The Dead-Curious Cat and the Joyless ImmortalPosted: 14 March 2013
Alone among the curious animals (though this seems like a conceit that more research might invalidate), we seem to be curious about clearly useless things. Or at least, things that have no obvious and immediate use. Humans seem to frequently poke at things that yield returns, if at all, only generations later. And often in ways unsuspected by those who do the poking.
We stare at the stars, we peer through microscopes, we climb mountains and we dive to the ocean floor.
This behavior, so natural to humans, is incomprehensible to human organizations. So things like space programs or other pure curiosity driven efforts have to be justified by politicians on the basis of “will improve life here on earth through the discovery of new materials and advances in medicine.” This is probably the mother of all idiotic fictions. Fortunately, we don’t seem to require our institutional fictions to be credible. Merely sufficient to stop conversations we don’t want to have.

## Data shown
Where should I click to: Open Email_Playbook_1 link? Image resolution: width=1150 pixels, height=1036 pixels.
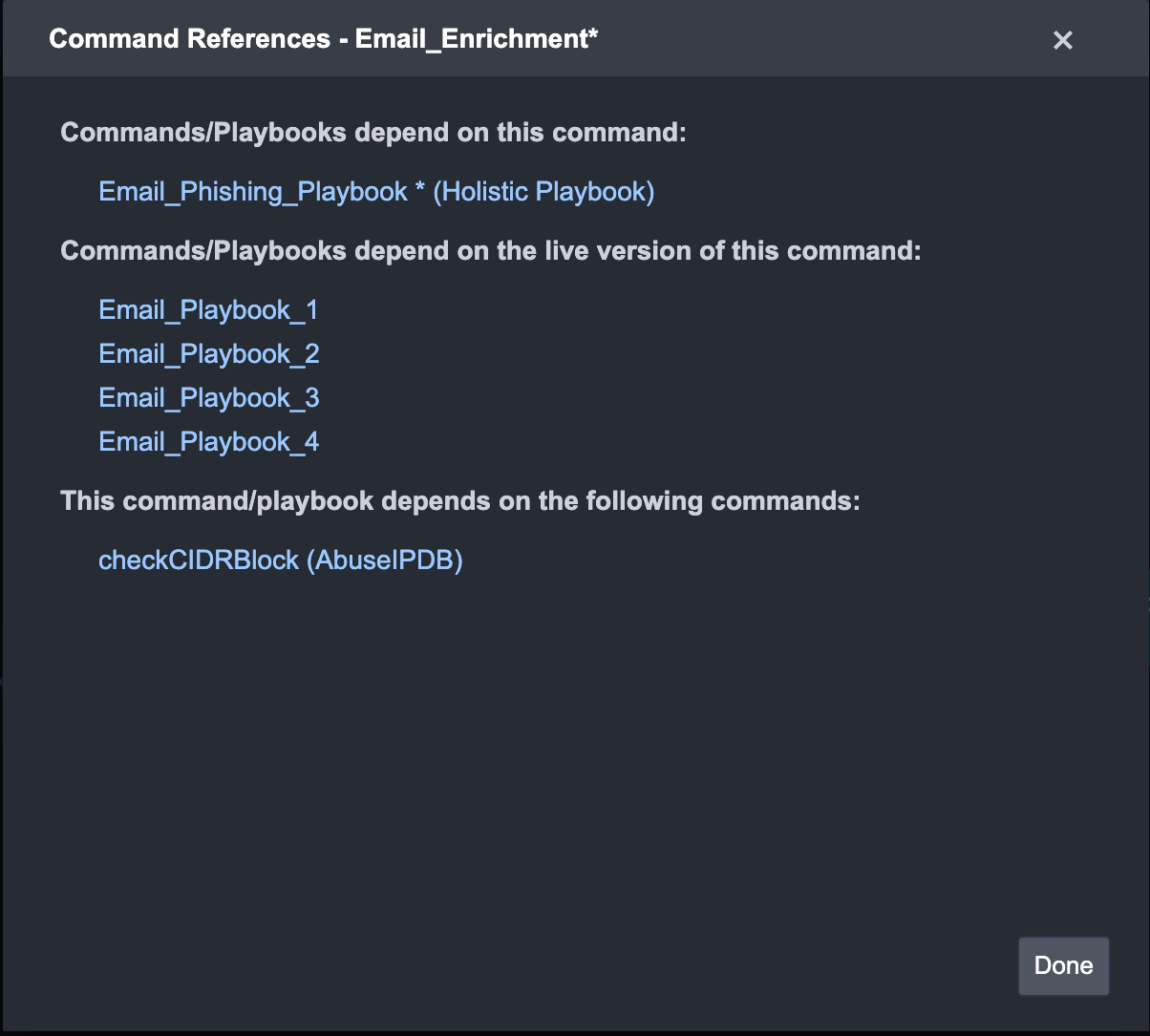click(x=208, y=310)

## Exercise instructions
**1)** Please reproduce the passage of the curiosity post from "This behavior, so" up to and including "want to have.".
**2)** Translate this sentence from the curiosity post into Spanish: "We stare at the stars, we peer through microscopes, we climb mountains and we dive to the ocean floor."
**3)** In the curiosity post, list every activity named in the sentence that begins "We stare at the stars".
Rely only on the post about curiosity for what follows.

## Expected outputs
**1)**
This behavior, so natural to humans, is incomprehensible to human organizations. So things like space programs or other pure curiosity driven efforts have to be justified by politicians on the basis of “will improve life here on earth through the discovery of new materials and advances in medicine.” This is probably the mother of all idiotic fictions. Fortunately, we don’t seem to require our institutional fictions to be credible. Merely sufficient to stop conversations we don’t want to have.

**2)** Miramos las estrellas, observamos a través de microscopios, escalamos montañas y buceamos hasta el fondo del océano.

**3)**
- Stare at the stars
- Peer through microscopes
- Climb mountains
- Dive to the ocean floor